→ **Exercise**:
From the line that holds "Instruction: Go to Guides, Grid & Slices" to the last line of the data, copy everything exactly; leave out all the rest.

→ **Record excerpts**:
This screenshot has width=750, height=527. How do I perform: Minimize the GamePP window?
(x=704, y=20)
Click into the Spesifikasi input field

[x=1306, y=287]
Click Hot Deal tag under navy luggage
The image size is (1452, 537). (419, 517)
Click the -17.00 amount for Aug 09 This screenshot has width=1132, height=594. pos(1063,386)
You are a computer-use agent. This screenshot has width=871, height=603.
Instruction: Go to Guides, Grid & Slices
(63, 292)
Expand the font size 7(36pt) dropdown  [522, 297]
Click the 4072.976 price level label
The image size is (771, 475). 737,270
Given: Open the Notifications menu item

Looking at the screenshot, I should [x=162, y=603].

→ **Result**:
Instruction: Go to Guides, Grid & Slices
(63, 292)
Expand the font size 7(36pt) dropdown  [522, 297]
Click the 4072.976 price level label
The image size is (771, 475). 737,270
Given: Open the Notifications menu item

Looking at the screenshot, I should [x=162, y=603].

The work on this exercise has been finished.